[Source data]

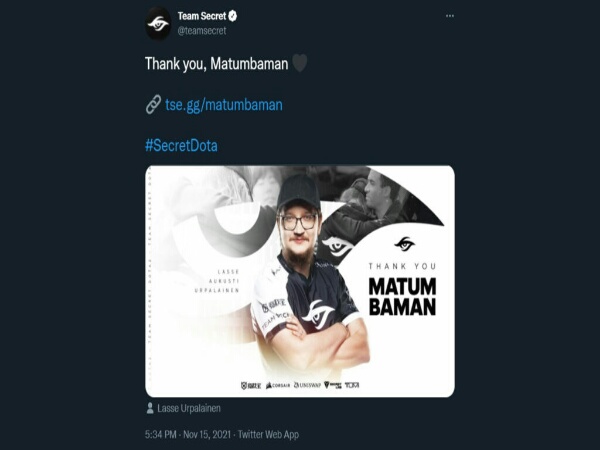The width and height of the screenshot is (600, 450).
Task: Click the person tag icon below the image
Action: [x=150, y=408]
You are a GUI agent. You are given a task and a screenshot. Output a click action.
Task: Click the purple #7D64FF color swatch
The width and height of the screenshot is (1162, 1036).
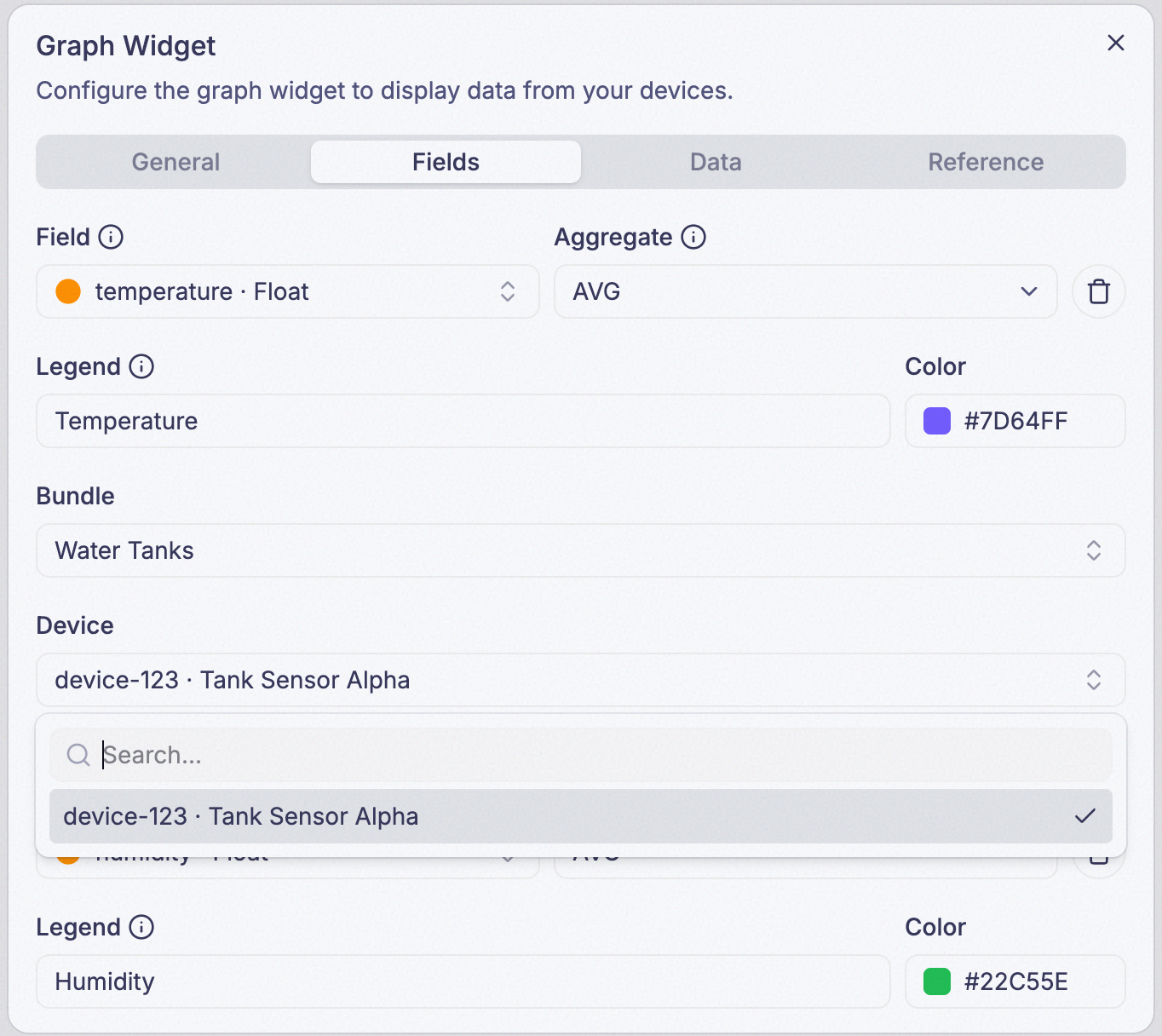(937, 421)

◆ **Exercise**
Retype the lines exactly. Begin at the one that holds "You are a GUI", stop at the last line of the entries above, and drop the pictures.

◆ **Reply**
You are a GUI agent. You are given a task and a screenshot. Output a click action.
Task: Click the purple #7D64FF color swatch
The width and height of the screenshot is (1162, 1036).
(937, 421)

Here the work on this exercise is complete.